I argue at some length that the Citizendium will enjoy a Google effect and that the latent demand for CZ is sizable and growing. I conclude with replies to a bunch of objections.
The fact that experts can work together has never been in doubt. They work quite well in many projects. Even in Wikipedia you find experts working together on the topics that are dear to them. I met experts on the ICANN conference working on cryptography in en.wikipedia today ..
The difference with Citizendium is the insistence that only “experts” can work together and that with academic credentials you will get much better content. Citizendium has it easy; it is very much in an embryonic stage.

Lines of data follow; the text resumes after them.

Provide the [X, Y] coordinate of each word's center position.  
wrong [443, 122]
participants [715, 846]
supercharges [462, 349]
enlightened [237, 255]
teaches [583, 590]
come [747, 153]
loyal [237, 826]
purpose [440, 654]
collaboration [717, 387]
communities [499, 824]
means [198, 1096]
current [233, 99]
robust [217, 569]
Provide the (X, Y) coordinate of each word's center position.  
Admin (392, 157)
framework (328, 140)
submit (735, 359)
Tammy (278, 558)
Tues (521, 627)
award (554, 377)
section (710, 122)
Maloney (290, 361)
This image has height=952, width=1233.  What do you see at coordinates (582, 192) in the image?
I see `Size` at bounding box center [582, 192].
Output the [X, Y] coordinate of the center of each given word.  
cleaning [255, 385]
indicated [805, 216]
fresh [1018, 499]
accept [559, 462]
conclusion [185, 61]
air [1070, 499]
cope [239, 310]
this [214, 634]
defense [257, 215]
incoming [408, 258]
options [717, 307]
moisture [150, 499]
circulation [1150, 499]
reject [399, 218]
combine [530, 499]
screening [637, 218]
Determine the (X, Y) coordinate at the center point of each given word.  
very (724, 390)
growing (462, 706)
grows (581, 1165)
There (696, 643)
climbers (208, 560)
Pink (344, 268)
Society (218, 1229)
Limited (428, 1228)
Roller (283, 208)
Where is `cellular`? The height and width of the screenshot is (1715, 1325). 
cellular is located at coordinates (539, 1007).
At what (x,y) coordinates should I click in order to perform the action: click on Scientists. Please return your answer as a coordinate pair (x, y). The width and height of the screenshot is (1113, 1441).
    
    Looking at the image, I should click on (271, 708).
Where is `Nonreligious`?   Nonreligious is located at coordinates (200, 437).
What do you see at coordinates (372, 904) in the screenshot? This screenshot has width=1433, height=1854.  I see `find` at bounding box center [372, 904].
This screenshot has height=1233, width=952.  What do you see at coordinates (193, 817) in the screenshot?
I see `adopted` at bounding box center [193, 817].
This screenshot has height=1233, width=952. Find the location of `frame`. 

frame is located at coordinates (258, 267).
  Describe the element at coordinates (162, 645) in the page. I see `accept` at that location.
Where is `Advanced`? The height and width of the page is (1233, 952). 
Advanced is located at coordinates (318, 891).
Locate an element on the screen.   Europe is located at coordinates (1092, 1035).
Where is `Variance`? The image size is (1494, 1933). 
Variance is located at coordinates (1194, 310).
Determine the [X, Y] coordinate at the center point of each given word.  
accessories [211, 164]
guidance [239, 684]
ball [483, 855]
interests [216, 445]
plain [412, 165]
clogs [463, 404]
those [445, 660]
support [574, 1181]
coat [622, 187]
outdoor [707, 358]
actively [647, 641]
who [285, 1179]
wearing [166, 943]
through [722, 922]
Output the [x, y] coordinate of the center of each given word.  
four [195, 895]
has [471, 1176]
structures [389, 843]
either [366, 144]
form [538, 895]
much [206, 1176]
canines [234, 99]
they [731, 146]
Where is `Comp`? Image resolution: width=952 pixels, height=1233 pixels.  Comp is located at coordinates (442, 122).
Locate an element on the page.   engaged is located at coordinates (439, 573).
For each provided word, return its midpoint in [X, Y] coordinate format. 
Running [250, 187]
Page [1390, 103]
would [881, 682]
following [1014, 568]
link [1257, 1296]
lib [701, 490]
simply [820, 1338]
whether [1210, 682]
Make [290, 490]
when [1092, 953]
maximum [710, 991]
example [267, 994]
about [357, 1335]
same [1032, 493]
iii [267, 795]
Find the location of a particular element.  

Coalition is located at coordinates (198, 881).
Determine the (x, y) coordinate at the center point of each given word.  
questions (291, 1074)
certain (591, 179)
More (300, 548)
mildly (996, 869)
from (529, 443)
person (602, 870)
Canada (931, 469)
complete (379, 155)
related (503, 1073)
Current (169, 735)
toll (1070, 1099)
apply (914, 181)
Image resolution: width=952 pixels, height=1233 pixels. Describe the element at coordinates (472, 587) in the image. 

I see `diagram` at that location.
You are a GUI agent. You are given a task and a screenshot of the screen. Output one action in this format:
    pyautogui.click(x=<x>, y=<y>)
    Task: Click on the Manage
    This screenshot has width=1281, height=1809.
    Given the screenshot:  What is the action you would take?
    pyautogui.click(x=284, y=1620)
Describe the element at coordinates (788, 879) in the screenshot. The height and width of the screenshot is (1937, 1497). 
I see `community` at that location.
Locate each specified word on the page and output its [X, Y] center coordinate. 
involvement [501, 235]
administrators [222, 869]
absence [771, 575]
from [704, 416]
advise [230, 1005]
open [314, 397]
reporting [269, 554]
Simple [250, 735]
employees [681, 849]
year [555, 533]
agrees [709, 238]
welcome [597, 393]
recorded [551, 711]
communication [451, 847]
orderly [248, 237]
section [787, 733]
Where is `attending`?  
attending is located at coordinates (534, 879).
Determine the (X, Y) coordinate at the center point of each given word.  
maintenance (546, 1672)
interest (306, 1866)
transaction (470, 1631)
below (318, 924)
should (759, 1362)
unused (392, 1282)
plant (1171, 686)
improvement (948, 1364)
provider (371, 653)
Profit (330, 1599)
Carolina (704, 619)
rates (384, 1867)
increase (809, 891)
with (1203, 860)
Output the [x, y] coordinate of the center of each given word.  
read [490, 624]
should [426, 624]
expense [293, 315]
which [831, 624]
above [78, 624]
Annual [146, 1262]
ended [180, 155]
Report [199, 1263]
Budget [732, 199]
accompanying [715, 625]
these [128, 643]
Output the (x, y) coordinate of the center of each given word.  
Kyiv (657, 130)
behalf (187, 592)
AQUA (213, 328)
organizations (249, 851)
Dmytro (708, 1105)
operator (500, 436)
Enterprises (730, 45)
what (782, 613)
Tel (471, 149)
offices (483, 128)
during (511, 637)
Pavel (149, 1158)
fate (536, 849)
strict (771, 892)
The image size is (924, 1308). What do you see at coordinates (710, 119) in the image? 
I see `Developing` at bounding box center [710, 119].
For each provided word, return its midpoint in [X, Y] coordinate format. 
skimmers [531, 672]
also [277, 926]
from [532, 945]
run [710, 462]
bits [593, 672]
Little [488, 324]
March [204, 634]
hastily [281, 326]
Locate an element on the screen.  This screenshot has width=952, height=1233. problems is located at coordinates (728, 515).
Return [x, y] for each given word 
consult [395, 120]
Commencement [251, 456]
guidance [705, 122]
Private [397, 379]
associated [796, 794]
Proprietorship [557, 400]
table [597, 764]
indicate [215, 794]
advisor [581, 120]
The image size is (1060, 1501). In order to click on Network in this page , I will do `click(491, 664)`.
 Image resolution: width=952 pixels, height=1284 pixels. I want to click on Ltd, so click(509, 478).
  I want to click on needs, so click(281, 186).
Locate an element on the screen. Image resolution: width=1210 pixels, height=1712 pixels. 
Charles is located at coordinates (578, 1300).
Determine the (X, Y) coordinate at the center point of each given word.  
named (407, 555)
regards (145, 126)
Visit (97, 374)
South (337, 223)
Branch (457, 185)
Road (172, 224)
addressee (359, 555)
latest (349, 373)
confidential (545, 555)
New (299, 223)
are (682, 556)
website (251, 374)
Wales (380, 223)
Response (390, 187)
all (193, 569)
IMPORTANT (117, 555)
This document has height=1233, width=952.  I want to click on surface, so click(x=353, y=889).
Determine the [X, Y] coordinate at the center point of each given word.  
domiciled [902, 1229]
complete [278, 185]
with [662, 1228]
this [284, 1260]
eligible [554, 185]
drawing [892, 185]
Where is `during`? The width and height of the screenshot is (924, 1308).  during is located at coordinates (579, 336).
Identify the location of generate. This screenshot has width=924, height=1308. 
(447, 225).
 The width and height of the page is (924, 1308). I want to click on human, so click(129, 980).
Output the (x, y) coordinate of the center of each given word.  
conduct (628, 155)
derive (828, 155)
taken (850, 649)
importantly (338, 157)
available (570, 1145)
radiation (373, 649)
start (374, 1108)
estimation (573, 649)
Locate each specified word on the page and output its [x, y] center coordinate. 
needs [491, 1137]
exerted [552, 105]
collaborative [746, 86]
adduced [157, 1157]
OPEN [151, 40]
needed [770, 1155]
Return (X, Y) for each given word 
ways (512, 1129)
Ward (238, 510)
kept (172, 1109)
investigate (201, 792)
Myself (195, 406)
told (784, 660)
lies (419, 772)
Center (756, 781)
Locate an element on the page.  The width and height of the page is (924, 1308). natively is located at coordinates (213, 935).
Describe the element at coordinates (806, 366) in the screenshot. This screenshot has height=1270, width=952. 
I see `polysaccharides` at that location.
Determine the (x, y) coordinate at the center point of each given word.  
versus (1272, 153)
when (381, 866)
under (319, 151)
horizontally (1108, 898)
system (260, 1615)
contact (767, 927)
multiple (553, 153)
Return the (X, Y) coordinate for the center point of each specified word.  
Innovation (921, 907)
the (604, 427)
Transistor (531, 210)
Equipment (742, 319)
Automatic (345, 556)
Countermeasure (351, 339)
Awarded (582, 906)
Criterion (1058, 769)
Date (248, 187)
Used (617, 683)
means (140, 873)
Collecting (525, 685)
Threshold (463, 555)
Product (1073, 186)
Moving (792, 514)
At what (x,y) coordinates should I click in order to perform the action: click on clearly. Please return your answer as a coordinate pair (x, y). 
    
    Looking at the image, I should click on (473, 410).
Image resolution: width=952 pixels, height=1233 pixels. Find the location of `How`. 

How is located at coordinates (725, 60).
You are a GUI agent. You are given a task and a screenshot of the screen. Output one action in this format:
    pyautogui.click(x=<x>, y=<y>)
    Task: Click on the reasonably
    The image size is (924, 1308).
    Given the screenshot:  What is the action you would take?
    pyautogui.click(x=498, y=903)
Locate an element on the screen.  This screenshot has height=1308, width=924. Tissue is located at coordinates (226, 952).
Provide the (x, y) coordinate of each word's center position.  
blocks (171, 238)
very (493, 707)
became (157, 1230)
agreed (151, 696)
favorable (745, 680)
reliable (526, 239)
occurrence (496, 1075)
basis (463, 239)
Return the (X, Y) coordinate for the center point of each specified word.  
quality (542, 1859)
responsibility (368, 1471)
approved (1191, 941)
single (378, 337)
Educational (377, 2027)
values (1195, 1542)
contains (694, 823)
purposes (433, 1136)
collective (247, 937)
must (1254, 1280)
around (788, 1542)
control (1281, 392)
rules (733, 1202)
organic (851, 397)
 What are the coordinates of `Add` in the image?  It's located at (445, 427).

Only time will tell if it will scale and if it needs scaling.
Thanks,
GerardM
Comment by GerardM — March 26, 2007 @ 4:45 am
Thanks for the comment, Gerard. Not sure what you mean by “the insistence that only ‘experts’ can work together.” No one at CZ insists on such a thing. We have many non-experts on board, who work with each other and the resident experts too.
Comment by Larry Sanger — March 26, 2007 @ 5:21 am
We’ve been talking about Citizendium over at Highbrid Nation. Personally I use Wikipedia a lot and I don’t see anything knocking it off its top spot. The features that make Citizendium better may just be the features that keep it from having the same sucess as Wikpedia. There can only be one. Who will it be?
Comment by Evorgleb — March 26, 2007 @ 10:20 am
I think that as long as CZ has taken time to craft quality rather than quantity, it will grow better with such a solid foundation. Surely no one can predict whether its current system will succeed, but no one can say it will definitely fail either.
What CZ needs now is time and quality effort, I say.